Diğer yandan Durağan’da 3 dönem belediye başkanlığı yapan iyi ya da kötü Durağan’da yaşayan tüm insanlarda anısı olan bir isim; Ali Dalkılıç...
Kiminin Ali babası kiminin fakir babası Durağan’ın sokaklarında simge bir isimdi Ali Dalkılıç..
Bu köşe bazen onu çok sert sözlerle yazdı. En ağır eleştirlerde bulundu...
Haklıydık ya da haksız!.
Bunun hiç bir önemi yok artık!..
Ama bize karşı dilinden öte kinci bir yaklaşım gütmedi. Akşam darıldıysa sabah barışmaya giden, konuşan...

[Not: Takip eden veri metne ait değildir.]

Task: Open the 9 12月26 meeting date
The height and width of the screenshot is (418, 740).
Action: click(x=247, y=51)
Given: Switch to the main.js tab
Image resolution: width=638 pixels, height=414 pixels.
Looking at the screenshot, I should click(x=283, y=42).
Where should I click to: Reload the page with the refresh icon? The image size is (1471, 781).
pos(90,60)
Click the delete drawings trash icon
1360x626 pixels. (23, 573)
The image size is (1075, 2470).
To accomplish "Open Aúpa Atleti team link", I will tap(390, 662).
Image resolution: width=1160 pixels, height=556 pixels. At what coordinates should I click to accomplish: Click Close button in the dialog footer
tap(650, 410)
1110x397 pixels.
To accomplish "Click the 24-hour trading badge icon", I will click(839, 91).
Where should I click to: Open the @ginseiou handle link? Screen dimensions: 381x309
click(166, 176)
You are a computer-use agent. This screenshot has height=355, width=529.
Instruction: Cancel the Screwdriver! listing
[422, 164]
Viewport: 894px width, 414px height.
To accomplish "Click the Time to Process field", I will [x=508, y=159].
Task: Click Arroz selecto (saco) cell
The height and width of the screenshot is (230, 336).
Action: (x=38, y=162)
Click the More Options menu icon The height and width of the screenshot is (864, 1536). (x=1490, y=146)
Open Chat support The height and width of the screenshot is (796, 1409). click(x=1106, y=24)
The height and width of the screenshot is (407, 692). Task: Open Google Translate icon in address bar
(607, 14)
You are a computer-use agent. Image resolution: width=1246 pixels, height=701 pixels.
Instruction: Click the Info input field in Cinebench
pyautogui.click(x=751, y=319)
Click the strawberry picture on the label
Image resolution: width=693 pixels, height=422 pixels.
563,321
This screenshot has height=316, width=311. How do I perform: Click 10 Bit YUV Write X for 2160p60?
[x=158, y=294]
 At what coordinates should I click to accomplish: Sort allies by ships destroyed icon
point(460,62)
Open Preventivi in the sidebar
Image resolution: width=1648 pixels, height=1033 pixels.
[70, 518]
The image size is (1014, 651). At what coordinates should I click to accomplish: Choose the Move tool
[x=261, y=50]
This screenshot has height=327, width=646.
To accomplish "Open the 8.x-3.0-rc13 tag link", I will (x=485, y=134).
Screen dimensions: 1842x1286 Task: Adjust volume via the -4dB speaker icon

Sohbetinde gülen siyaseti, kendi dili ile okuyan anlayan ve yönlendiren renkli bir kişilikti..
Benim bildiğim Durağan’a mal olmuş bir çok gencin okumasına vesile olmuş, bir çok insanında bundan hayır gelmez dediği ismi iş sahibi yapmış tavırları ve söylemleri ile Durağan’ın ötesinde bir isimdi..
Siyaseti kendi uslubunca yapardı.. Kendi doğrularına kimseyi karıştırmaz, inandığını savunur, söylenmesi gerekeni de kim olursa olsun söylerdi...
İnsandı ama herkes gibi yanlışı da vardı doğrusu da! İdareci olmak zordur...
Demirel’in deyimi ile 7 kere gidip 8 kere gelen bir isimdi.. 1990 yılından bu tarafa Durağan’da siyasetin her aşamasında kendini hissettiren Yaşar Topçu gibi Sinop’un siyasette duayeni olmuş bir isme yakın olması ile siyasette yıldızı parlamıştı.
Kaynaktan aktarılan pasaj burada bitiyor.